“Two’s complement” and how negative numbers in binary are identified
As we know our computer can only interpret the numbers 1 and 0. 0 is represented by no voltage or ground while 1 is represented by low voltage or high voltage. The CPU of a regular computer consists of billions of transistors that can either represent a 0 or a 1.
So when your CPU only can read 0’ s and 1’s how could you represent negative numbers?
In the following I am going to explain how this process is made possible through “Two’s compliment”. The by far best method to display negative numbers in a binary system.
Using a third symbol as a “-” is doomed to fail, as many implementations of non-binary systems have proven in the past.
It has been tried to use ternary systems instead of binary systems.
In these implementations 0 was represented by no voltage, 1 by low voltage and 2 by high voltage. The idea sounds plausible but in reality all implementations of this technique were inexact processes. They always had misinterpretations. When you are working with millions of voltage signals per second it is difficult to differentiate between high voltage and low voltage. That is why Binary code is the norm for electronic devices. They have proven themselves to be extremely precise and exact.
First I am going to give you a quick introduction on how machine code works.
Machine language is simple. No voltage means 0 and voltage means 1.
These signals are referred to as bits.
The smallest unit a physician will work with are quarks. They are the elements that electrons consist of.
But don’ t worry I can assure you if you are working in the IT Segment the smallest unit you are possibly going to work with are bits.
If you buy an internet plan you will see how many bits you can maximally get per second. But don’t confound them with bytes. A byte is8 bits.
4 bits are a nibble. 8 bits are a byte and a word is 2 bytes (16 bits), a Doubleword is 4 bytes (32 bits), and a quadword is 8 bytes (64 bits).
Now you may have heard of Hexadecimal.
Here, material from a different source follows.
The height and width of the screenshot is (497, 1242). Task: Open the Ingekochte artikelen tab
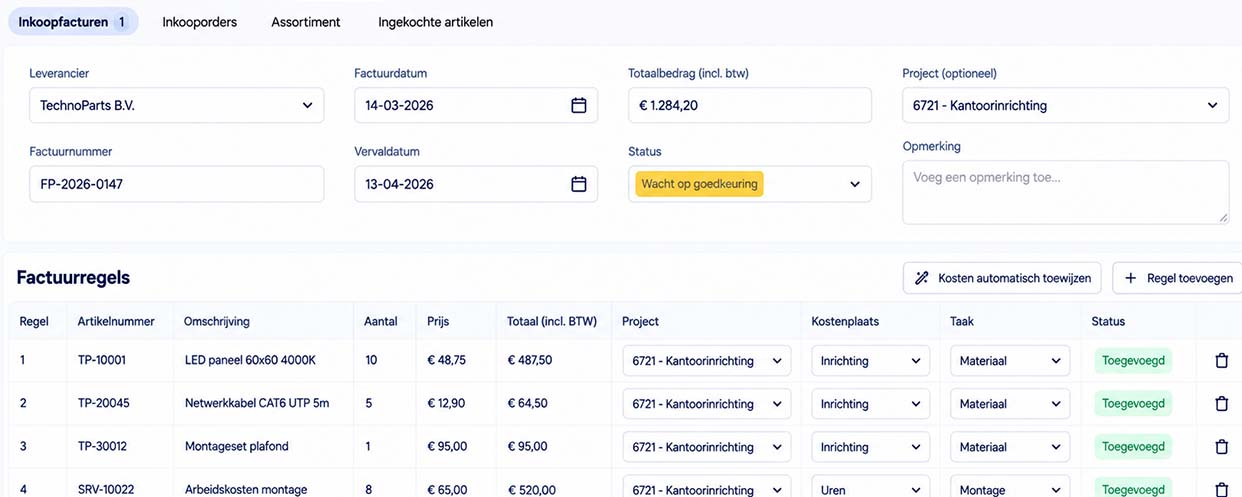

To very interested people I recommend to calibrate their brains to start thinking in Hexadecimal instead of Decimal. Hexadecimal is a number system with the base 16.
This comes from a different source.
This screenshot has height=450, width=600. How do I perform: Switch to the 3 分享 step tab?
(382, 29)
Now why is Hexadecimal so useful? Because one number in hex represents 1 Nibble in binary. For example 1111 can be written as F. So you only have to learn the first 15 numbers in binary and hex and you easily can write human-readable binary numbers. If you are going to start with reverse engineering and try to reverse assembly code you will encounter the benefits of being able to read hex.
Now how do we represent negative numbers?
There is an excellent method for doing that.
First you have to know that the first bit of a stored number always represents if the number is positive or negative. If the first bit is a 0 this means that your number is positive (for example 00011). If the first bit is a 1 it means that your number is negative (for example 10001).
The method to make a positive number negative or a negative number positive is called “Two’s complement” and it works in two easy steps.
Let’s say we have this nibble and want to reverse it: 0101.
- Step number one is to invert the number. Therefore 0101 becomes 1010.
- Now you are going to add 1 to the inverted number. Therefore 1010 becomes 1011.
And that is it, you converted the positive number into a negative number.
To check your result you can add your results together and see if the outcome is 0. // (a + (-a) = 0)
_0101 +
_1011
_______
_0000
The actual outcome should be 1000 but because our storage size for bits is predefined and not flexible (in this case 1 nibble (4 bits)) every bit outside our domain won’t be taken into account. Therefore 10000 will be treated as 0000.
I hope you guys have a great day and dive deep into this wonderful and fascinating world of coding.